The Effect: The description on the site says the effects of Milk Plus are ‘intense’ and ‘unpredictable’. They’re certainly right about the first one; I felt it straight away and for almost two hours after. It came as an immediate and sizeable onset of energy. Initially I felt the need to get some work done, to occupy my thoughts, but before long I was so jittery I felt the need to go for a walk. The euphoria was almost impossible to play down. I felt happy, enthused and more than a little silly. It was almost like being on speed. I won’t argue that you couldn’t achieve the same effect on a purely emotional, natural high, but I knew that I wasn’t playing anything up, I was just enjoying the feeling until it finally started to wear down. Of all the doses I sampled, this is the one I would be most inclined to use again. Real horrorshow.
Dose 6: Astral Projection
I decided to steer entirely clear of the prescription drug counter, since it didn’t seem particularly interesting when compared to the ‘experience’ catalog.

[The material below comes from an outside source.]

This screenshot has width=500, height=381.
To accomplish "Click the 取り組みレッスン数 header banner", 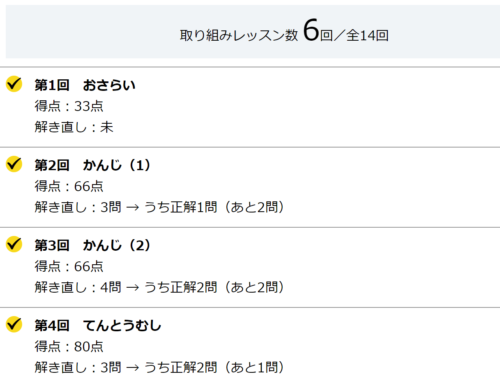I will [x=253, y=32].
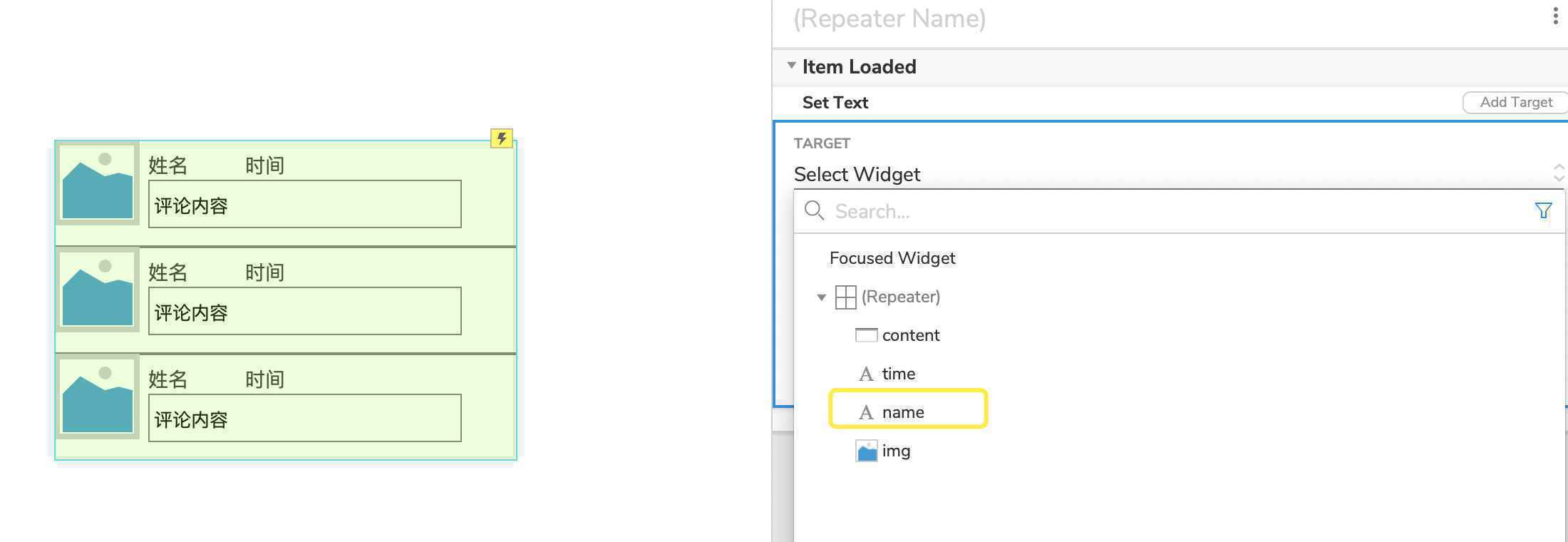This screenshot has width=1568, height=542.
Task: Click the search magnifier icon
Action: tap(814, 210)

Once again the range was wide: alien abduction, ‘Gates of Hades’, clairvoyance, orgasm and many more. Astral projection took my fancy because again I had a rough idea of what that feels like from past experiences and because now, having ascertained from Milk Plus that the effects can indeed be very intense, I wanted to see how far it could take me. So, into the breach…
The Dose: This was really heavy. The tones were much deeper and darker than the others. They came in greater and greater waves as the dose progressed. At times it was overwhelming. It wasn’t difficult to forget yourself and become completely engrossed, which is the best mindset to be in during the meditative intake phase.
The Effect: Sadly this one had virtually no residual effect at all. All the significant influence came while I was actually listening to it. I remember losing my equilibrium and feeling almost weightless, like I was rising and falling. There was also a vague sense of thoughts manifesting physically, like if I imagined a waving line, I felt like I was swaying. I certainly didn’t have an out-of-body experience, but there was a dreamlike quality to the feeling and I did see things in my mind’s eye. But unlike those you see whilst tripping, I was fully in control of them — I could switch them on and off. They did seem to be in sync with my thought processing though, which is typical of tripping. I remember once lying in bed after a heavy shrooming session, letting my mind wander, but every time my thoughts became trivial or clouded the words ‘wishy-washy’ would flare across my eyelids and my thoughts would automatically redirect. This was a bit like that, but again nowhere near as potent and over almost as soon as the dose ended.
The obvious question is whether or not these are a suitable substitute for the real deal. The answer is: hell no, not even remotely. But should they be? If this little venture proved anything, it’s that they’re best used as a kind of meditative aid, depending on whether you want to feel quixotic, content, euphoric, focused, or whatever else. I didn’t try any of the ones intended to make you work harder or better at video games or whatever, but I’d imagine they can’t be too heavily leaned on for such things. I also imagine that the effectiveness entirely depends on the person. Labeling them after drugs just creates false expectations, like you could download the cocaine dose and use it to get wasted just as easily as with real Peruvian marching powder. No, I think really they’re best used as a pathway for mental exploration. I had an interesting time with them. I wouldn’t necessarily recommend them, but if you’re open to the idea, perhaps look to the experience library or the fictional one — look for something you won’t find anywhere else, not a cheap thrill.